Rep. Alexandria Ocasio-Cortez, the youngest woman in Congress, gave her colleagues a first-hand look at what many people her age are facing when she made a student loan payment during a Congressional hearing on student debt.
"I literally made a student loan payment while I was sitting here at this chair," the 29-year-old Democrat from New York said Tuesday during a House Committee on Financial Services hearing. "I looked at my balance, and it is $20,237.16."
"I just made a payment that took me down to $19,000, so I feel really accomplished right now," she said.
Ocasio-Cortez graduated from Boston University. She was working as a bartender when she was elected to Congress in 2018.
She spoke to The New York Times a few days after the election about the financial difficulties she faced as she entered Congress.
"I have three months without a salary before I’m a member of Congress. So, how do I get an apartment? Those little things are very real," she said. “[My partner and I] are kind of just dealing with the logistics of it day by day, but I’ve really been just kind of squirreling away and then hoping that gets me to January.”

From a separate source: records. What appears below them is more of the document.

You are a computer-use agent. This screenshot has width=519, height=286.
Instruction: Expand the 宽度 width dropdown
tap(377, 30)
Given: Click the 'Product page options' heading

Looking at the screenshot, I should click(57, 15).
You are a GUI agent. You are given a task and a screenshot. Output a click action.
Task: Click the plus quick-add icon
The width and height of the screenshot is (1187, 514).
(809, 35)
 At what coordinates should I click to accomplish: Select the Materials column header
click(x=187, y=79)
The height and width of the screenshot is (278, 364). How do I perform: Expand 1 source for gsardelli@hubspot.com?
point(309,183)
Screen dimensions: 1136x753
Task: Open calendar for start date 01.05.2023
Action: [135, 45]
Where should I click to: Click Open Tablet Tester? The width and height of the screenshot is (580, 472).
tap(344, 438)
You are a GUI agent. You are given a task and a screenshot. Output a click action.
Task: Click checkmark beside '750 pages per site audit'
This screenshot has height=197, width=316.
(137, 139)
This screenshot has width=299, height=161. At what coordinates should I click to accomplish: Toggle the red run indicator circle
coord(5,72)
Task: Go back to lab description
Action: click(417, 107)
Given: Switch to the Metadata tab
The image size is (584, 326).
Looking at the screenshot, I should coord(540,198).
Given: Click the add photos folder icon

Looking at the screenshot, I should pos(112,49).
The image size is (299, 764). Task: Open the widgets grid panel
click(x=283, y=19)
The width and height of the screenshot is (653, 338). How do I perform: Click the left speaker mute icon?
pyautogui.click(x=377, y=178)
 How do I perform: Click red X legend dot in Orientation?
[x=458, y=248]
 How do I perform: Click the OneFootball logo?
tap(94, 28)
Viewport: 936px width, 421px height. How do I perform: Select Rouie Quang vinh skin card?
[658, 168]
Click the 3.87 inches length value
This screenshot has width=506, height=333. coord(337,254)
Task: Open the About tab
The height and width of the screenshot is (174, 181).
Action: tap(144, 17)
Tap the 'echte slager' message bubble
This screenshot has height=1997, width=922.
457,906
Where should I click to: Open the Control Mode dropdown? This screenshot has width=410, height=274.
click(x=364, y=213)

(MORE: First-generation college grad shares how she paid off $20,000 debt in 1 year)Ocasio-Cortez's $19,000 in student debt is part of the nation's estimated $1.5 trillion in student debt that the House Financial Services Committee met to address.
The freshman lawmaker called out the U.S. Department of Education and the Consumer Financial Protection Bureau (CFPB) for their roles in the rising levels of student debt. She also reacted to what she called the argument from her Republican colleagues that student loan debt is not an issue for the Financial Services Committee.
“I’m hearing people on this committee say it’s not our job," Ocasio-Cortez said. "This is our job."
.@AOC gets the *Republican* witness to admit he wrote a paper that undermines the *main argument* Republicans have been making in today's #StudentDebtCrisis hearing. #HassleForATassle pic.twitter.com/7ZuumbgGTn
— AFR (@RealBankReform) September 10, 2019
Nearly 74 percent of first-generation students in the class of 2015-16 borrowed money for their undergraduate education, according to the U.S. Department of Education's National Center for Education Statistics (NCES).
The House Financial Services Committee lists on its website nine pieces of legislation that Congress is considering to help fix the student debt crisis.
One of the five people who testified before the committee at Tuesday's hearing was Hasan Minhaj, whose TV show "Patriot Act" featured an episode about the student loan crisis.
(MORE: What to know about ISA, a new way to pay for college with investors' money)"The day we shot our episode, we surveyed our studio audience, which is only about 200 people," he said inprepared testimony. "That room alone had over six million dollars of student debt."
He continued, "You don't need to be drowning in debt to understand that this issue is sidelining millions of Americans. Marriage, kids, home ownership and retirement are all being put on hold because of this crisis."